CS7322: Computer Vision II: Final Project Progress Report



 

Real Time Gesture Recognition on a Mobile Robot Platform

Rawesak Tanawongsuwan

Alexander Stoytchev



 
 

Tracking of hands:

Up to now we have achieved a fairly robust tracking of human hands in adverse light conditions.

We maintain several different images: frame by frame differencing, blobs of skin color, motion energy and motion history. Using statistical techniques we can identify the regions in the image that have skin -like colors. However some objects like doors have the same color. In order to filter those out we perform a binary AND between the motion history image and the skin-color image. This gives us only the blobs of skin color that moved recently. Then we perform  dilation on the resulting image and AND it again with the skin color image. This operation is performed 5 times which was empirically shown to be enough to recover the whole blobs of the head and the two hands.  A median filter is  applied to the result to get rid of any single pixel noise.
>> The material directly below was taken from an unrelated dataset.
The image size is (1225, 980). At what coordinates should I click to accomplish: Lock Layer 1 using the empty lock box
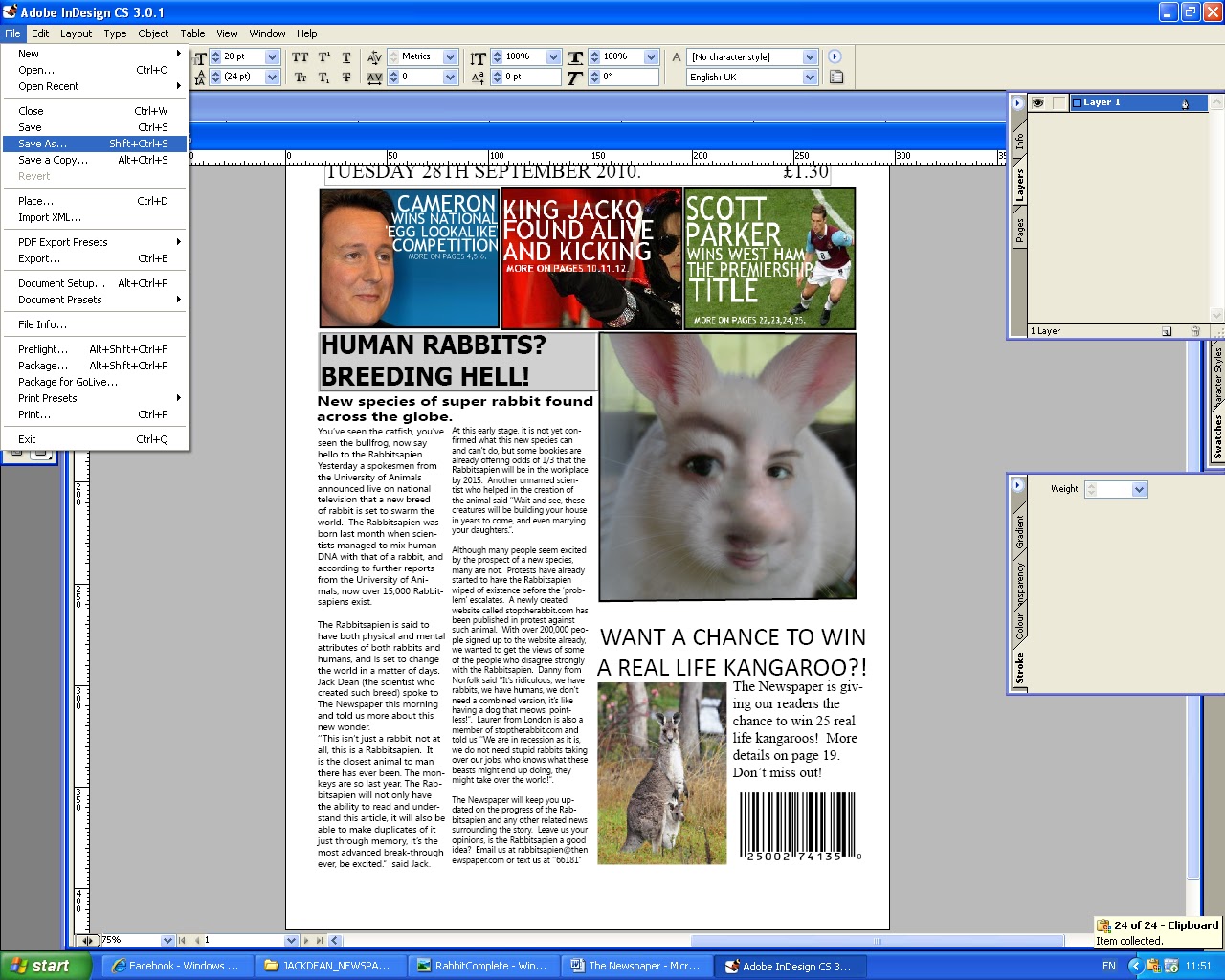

Next we perform a labeling of the blobs that have remained. Simultaneously with this we calculate the size of each blob. The three largest blobs are assumed to be the head and the two hands. The centroids of these are tracked overtime.
 
 

Recognition:

The main problem that occurs in recognition is that it is hard to know when a given gesture starts and ends. To ease this task we have integrated in our code the input from a commercially available speech recognition package (DragonDictate). In this way we can provide additional input to the algorithm and ease the  problem of detecting when a given gesture starts. Right now the user is required to say something during or after he performs a gesture. For example the user will make a pointing gesture to his left or right side and say "fetch".  Presumably there is a ball in that direction which the robot is supposed to fetch.
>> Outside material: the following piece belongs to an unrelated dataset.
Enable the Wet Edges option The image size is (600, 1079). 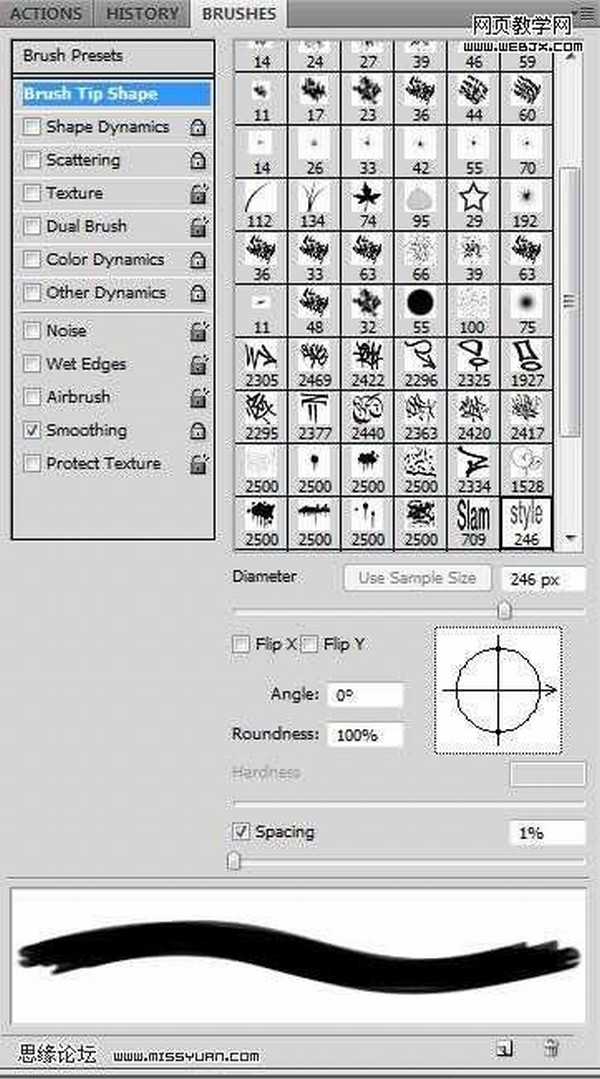click(x=31, y=364)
We perform gesture recognition by training a Neural Network(NN) on the motion energy of several gestures. When the user issues the voice command the vision system gets the current motion energy profile and runs it through the already trained neural network which will give us the correct gesture that was performed. If this was a "point to right" or "point to left" gesture then the tracking mode is switched from tracking hands to tracking a ball and the appropriate movement commands are sent to the robot.

The neural network was trained on three gestures (or to be specific on their motion energy). We have achieved 100% accuracy for the gestures that we have trained the network on. The result is not that impressive because the number of gestures is small and the gestures were distinct enough. A better way to do it will be to train the network on more gestures and with their motion history images.  However, since we are not interested in static type of recognition we did not try to train the network on more gestures. This experiment was done to prove that we can have a complete system that combines vision, NN, speech, and robot commands. Later we will replace the recognition module with a learning module based on Hidden Markov Models (HMMs).
 

 

Future Work:

We have already started work on integrating our code with the HTK toolkit for modeling and training Hidden Markov Models (HMMs). We have familiarized ourselves with the capabilities of that package and we think that it it appropriate for our needs. In the next couple of days we will gather more training data and train a separate HMM for each gesture that we would like to recognize.
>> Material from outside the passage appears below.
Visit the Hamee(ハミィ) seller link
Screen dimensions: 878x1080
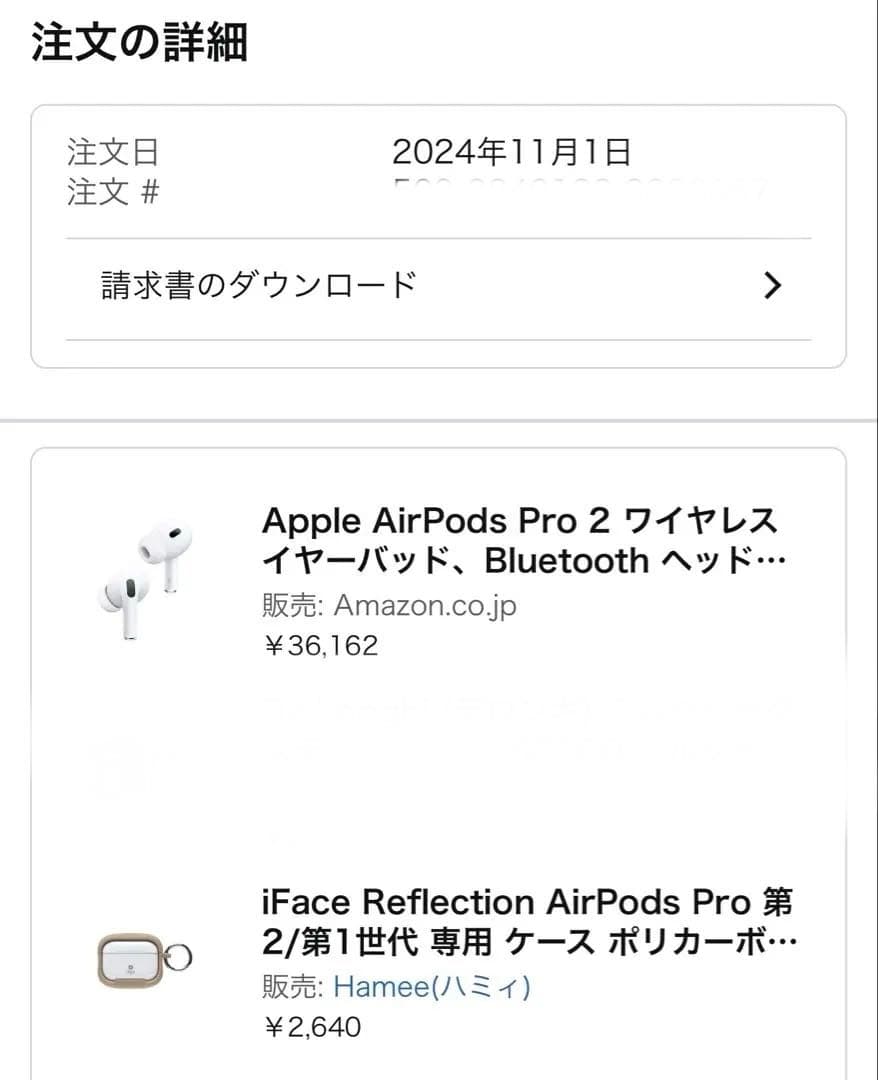tap(431, 987)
One problem that may arise is that we still don't know how to make the HTK package accept live input from network connection or from a pipe. The manual talks only about working with direct speech input. If it is not capable of doing this the recognition will have to be off line. For now we have a backup plan to use an existing C++ library for performing HMM training.
 
Some more work needs to be done to improve the tracking  of the hands over time.  One way is to use simple averaging . A more complicated approach will be to use Kalman filters for each blob. We may or may not do this depending on the time we have left after we have done everything else.